About this task -
Repeat all of the data word for word so that only the pictures are missing from the copy.

Given information -
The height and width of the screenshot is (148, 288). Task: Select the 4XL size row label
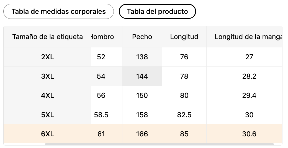click(47, 95)
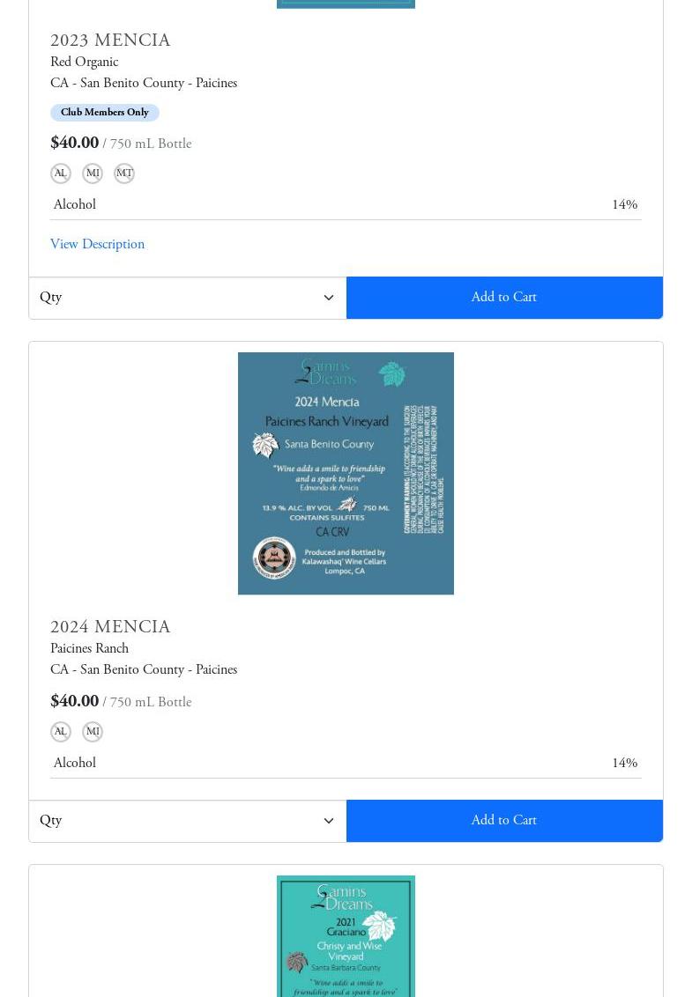692x997 pixels.
Task: Open the Qty dropdown for 2023 Mencia
Action: (188, 298)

Exercise answer -
The height and width of the screenshot is (148, 288). Task: Select the 4XL size row label
click(47, 95)
692x997 pixels.
Task: Open the Qty dropdown for 2023 Mencia
Action: (188, 298)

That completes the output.